Mientras voy sacando mis conclusiones, Argento me interesa sin que deje de hacerlo Antonioni de igual manera que hay momentos para escuchar jazz y otros para entregarse al rock, o cintas que veo frente a la gran pantalla tradicional u otras frente a la reducida del ordenador. Sin entrar en calidades ni en comparaciones, además de los giallos de Bava, Argento, Riccardo Freda, Lucio Fulci, Umberto Lenci o Sergio Martino, comienzo a interesarme por los peplums y las aventuras de Fernando Cerchio y Sergio Grieco.
Antes que su asunto, de estos giallos y estas aventuras me gusta su textura.

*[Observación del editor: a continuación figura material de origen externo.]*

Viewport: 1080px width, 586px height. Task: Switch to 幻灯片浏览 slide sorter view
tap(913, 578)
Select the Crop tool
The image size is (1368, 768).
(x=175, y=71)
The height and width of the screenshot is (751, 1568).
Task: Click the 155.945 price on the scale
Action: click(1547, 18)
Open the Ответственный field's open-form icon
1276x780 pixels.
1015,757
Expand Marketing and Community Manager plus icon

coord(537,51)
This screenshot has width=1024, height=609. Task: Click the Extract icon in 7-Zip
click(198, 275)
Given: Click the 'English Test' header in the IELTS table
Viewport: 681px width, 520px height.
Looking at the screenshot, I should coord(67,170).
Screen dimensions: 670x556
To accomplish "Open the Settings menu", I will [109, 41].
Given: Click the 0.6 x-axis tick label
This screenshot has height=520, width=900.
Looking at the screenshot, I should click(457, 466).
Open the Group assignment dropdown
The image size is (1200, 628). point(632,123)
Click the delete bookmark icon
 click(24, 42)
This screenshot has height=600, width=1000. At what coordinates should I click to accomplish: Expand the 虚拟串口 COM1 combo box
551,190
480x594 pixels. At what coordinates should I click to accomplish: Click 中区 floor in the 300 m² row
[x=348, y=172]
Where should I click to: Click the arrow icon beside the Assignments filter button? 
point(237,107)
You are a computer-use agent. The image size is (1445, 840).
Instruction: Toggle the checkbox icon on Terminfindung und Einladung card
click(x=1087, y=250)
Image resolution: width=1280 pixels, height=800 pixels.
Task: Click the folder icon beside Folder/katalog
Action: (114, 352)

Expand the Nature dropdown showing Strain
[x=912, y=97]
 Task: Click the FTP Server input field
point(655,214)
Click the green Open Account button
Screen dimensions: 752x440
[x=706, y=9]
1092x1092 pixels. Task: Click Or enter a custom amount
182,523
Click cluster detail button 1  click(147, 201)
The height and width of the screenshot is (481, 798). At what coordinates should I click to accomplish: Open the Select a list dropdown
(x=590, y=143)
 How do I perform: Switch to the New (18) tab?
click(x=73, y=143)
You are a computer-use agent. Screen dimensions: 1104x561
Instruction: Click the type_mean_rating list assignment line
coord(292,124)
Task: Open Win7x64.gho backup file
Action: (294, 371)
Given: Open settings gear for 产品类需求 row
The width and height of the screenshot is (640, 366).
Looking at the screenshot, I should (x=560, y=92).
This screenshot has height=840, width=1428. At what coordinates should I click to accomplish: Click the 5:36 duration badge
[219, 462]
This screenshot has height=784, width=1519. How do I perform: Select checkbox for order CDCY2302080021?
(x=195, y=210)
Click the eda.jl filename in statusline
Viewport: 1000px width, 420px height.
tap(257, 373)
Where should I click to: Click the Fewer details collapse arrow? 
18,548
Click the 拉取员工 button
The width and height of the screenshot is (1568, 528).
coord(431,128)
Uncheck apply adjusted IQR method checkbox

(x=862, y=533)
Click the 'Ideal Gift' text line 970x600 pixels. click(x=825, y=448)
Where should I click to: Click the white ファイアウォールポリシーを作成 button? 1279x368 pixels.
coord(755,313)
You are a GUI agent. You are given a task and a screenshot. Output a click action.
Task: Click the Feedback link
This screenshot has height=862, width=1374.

Rodados muy a menudo en esa España los años 60 y 70, que fue uno de los escenarios más frecuentes del cine italiano de géneros, y casi totalmente carentes de dirección artística, sus diseños de producción no son sino el retrato fidedigno del paisaje de mi infancia y mi adolescencia. Estoy totalmente convencido de que esa vuelta a la estampa de mis primeros años tiene mucho que ver con el interés con que comienzo a atesorar los títulos de Máximo Dallamano. Su versión de El retrato de Dorian Gray fechada en 1970 y El medallón ensangrentado (1975) fueron las mejores cintas que conseguí la semana pasada. Si todo sale según lo previsto, en los próximos días me haré con ¿Qué habéis hecho con Solange? (1973), también de Dallamano, el giallo que más he deseado desde que el género me cautivó.
La experiencia fílmica no sólo se nutre de obras maestras. Antes al contrario, el verdadero cinéfilo se verifica al ver cine sin más ni más. Ahora entiendo a filmófilos como el Jacques Chevalier (Jacques Dutronc) de Lo importante es amar (Andrzej Zulawski, 1975), que preferían un peplum malo -"Un Maciste", se entusiasmaba él mismo - a la maltrecha belleza de Romy Schneider... No sé. "Amar el cine es amar la vida", sostenía el gran Truffaut. No hay por qué entregarse sólo a las obras maestras. También puede ser grato ver obras fallidas e incluso películas abiertamente malas.
De no ser así, los progres no asistirían a las proyecciones de Woody Allen, su Paco Martínez Soria. Me consta que ratificaré el amor a la vida -a mi vida pretérita- frente a la textura de ¿Qué habéis hecho con Solange?
Publicado el 6 de junio de 2010 a las 20:30.